When we train a dog by using pressure … we alter the pace and the direction we want the sheep to go. Removing pressure is the dogs “reward.” It is the way we communicate to the dog, “Yes! That’s it.” If your timing is off when you either apply pressure or remove it, your communication becomes garbled. The dog will not make a clear connection between the pressure you put on him and the response you expect from him.
This is why training sheepdogs is SO difficult – you are looking for a response from the dog BUT it’s the sheep that are dictating the CORRECT response and you are “the middle man”.
So applying pressure with the correct timing is just “step one”. You also need to remove that pressure the moment the dog responds correctly. A constant pressure numbs the dog down and he simply learns to ignore it because it has no meaning. Releasing pressure when the dog is still wrong rewards him at the incorrect moment.
As we train dogs, we first show them what we want. Then we ask them. Only when they understand the physical action behind the word can we use just voice/whistle commands. If at any point the “voice” isn’t communicating our intention then we go back to “showing” them (physically reinforcing what we want).
While giving a flank command may communicate to the dog that you want him to go “left/right” but it does not give him any information about shape, pace, or width of the flank. That’s where the finesse comes in – you need to learn how wide/tight a flank you need (in order to not upset the sheep) and then how to communicate that to him.
Keeping this “in mind” will curb the tendency of some handlers to think of commands as simply a direction for the dog to go instead of a reaction they want from the sheep. They think they can give a command for a right flank, for example, then just wait for the dog to end up in the exact spot they were envisioning without any more interaction from them. If between those start and stop commands, the dog gets no information from the handler … then he is on his own. Depending on his “nature”, he may decide to take over and do whatever he pleases or he may become anxious because he gets no reassuring feedback from his handler that he has done the correct thing.

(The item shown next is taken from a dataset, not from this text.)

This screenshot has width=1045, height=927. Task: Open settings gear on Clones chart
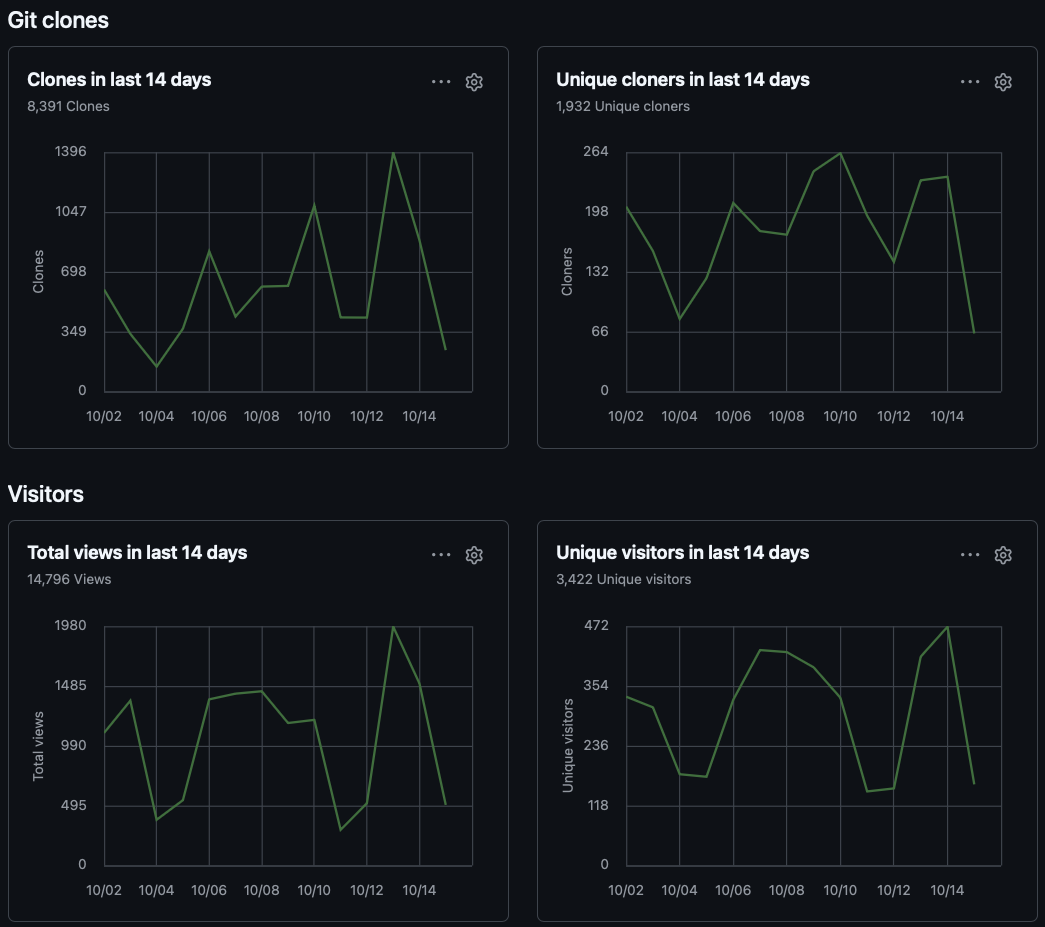pos(474,82)
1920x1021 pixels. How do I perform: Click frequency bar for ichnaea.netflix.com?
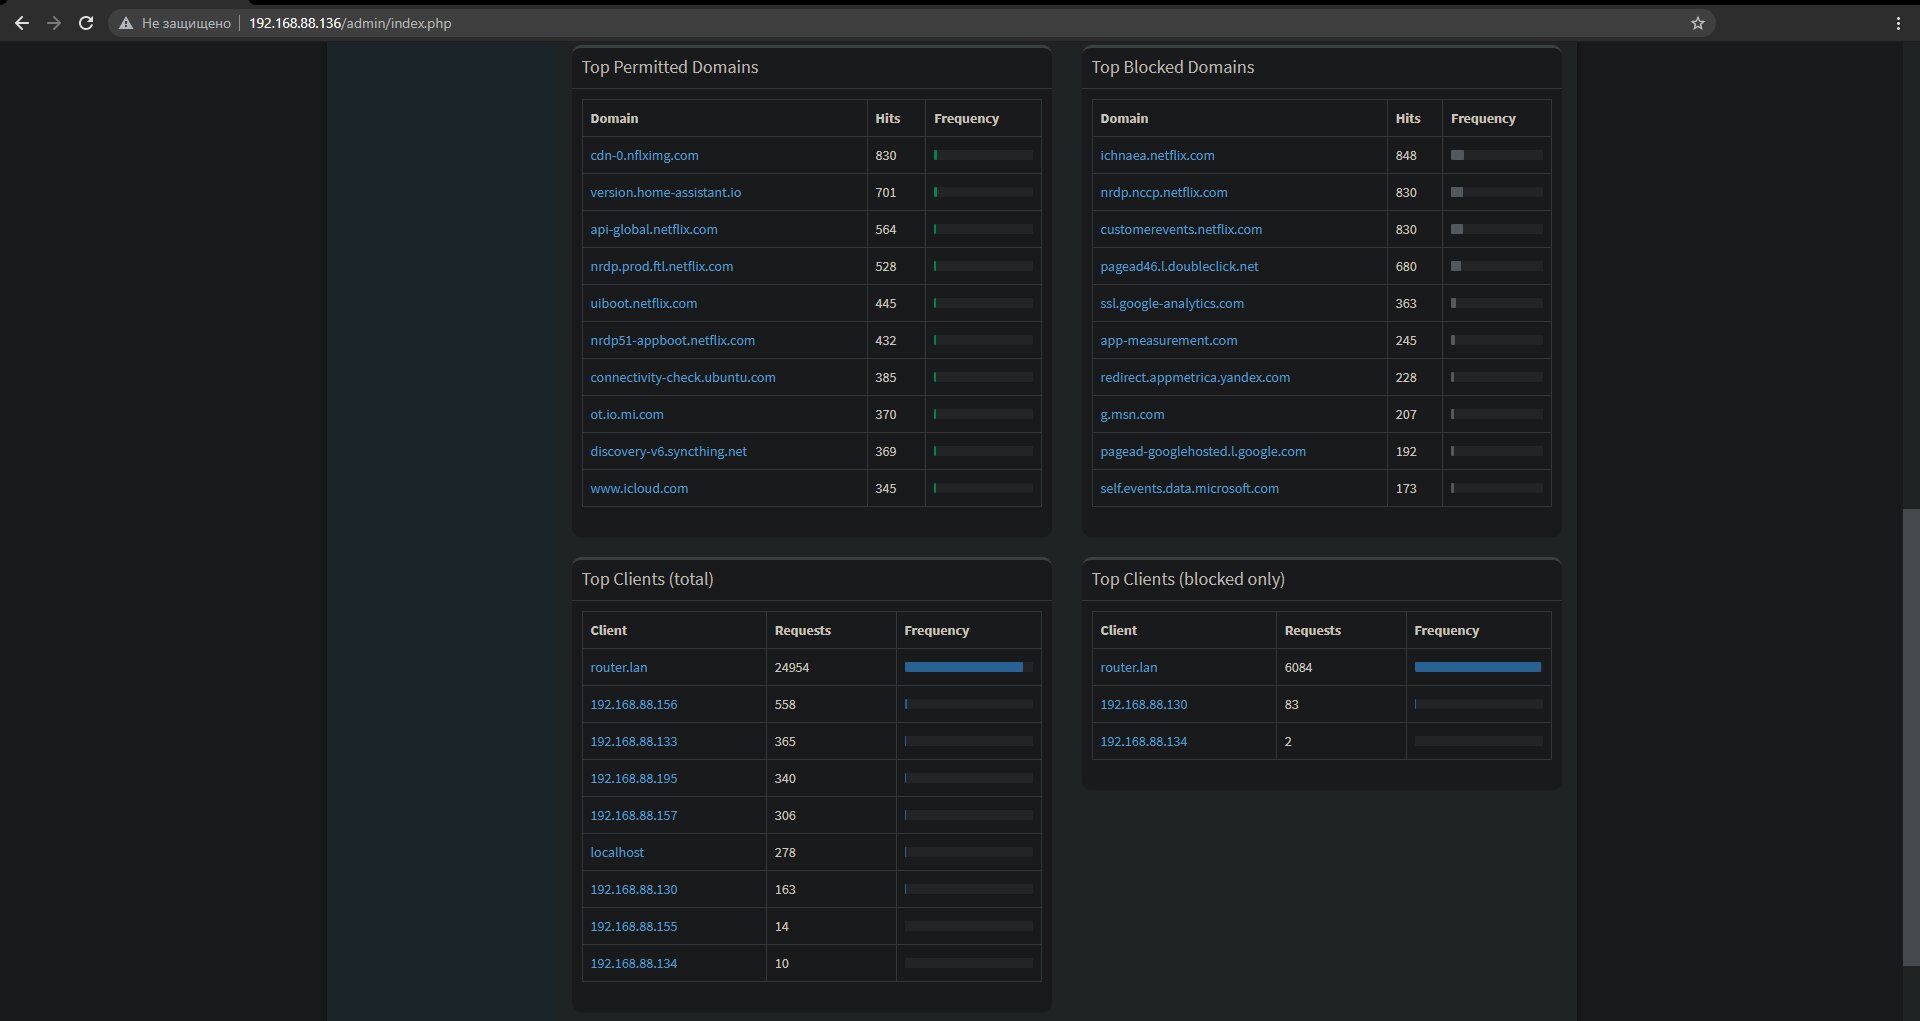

Feedback works in both directions. A well-trained dog is the best teacher for a Novice learning to time their commands correctly. If you do not get the response you want when you apply your commands (and you know that the dog reads sheep better than you do) you can assume that the communication glitch comes from your side of the post.
The importance of timing the correction and the release of pressure correctly and of constantly receiving and interpreting feedback from the dog and sheep are two of the reasons that pairing a green dog with a green handler seldom works. However, not all handlers have the luxury of an open trained dog to refine their timing on. So, They often struggle to figure out if a lack of response to their commands is due to application of the wrong command, poor timing of their correction, or a dog that has learned to take advantage of its handlers uncertainty.
Almost everything stated about the interaction between you and your dog – can be applied to your dog and his sheep. Poor timing, late corrections, and “green sheep/green dog” can add up to the same problems that occur between handler and dog. Think about it … what happens when the dog puts too much pressure on the sheep or doesn’t put enough pressure on … puts pressure on but doesn’t take it off, etc.? Pressure on/Pressure off … this goes for you and your dog – and your dog and the sheep.
I’ve always said you can tell how someone works their dogs by watching how their sheep react to a dog … if well shepherded they will react to dogs without fear.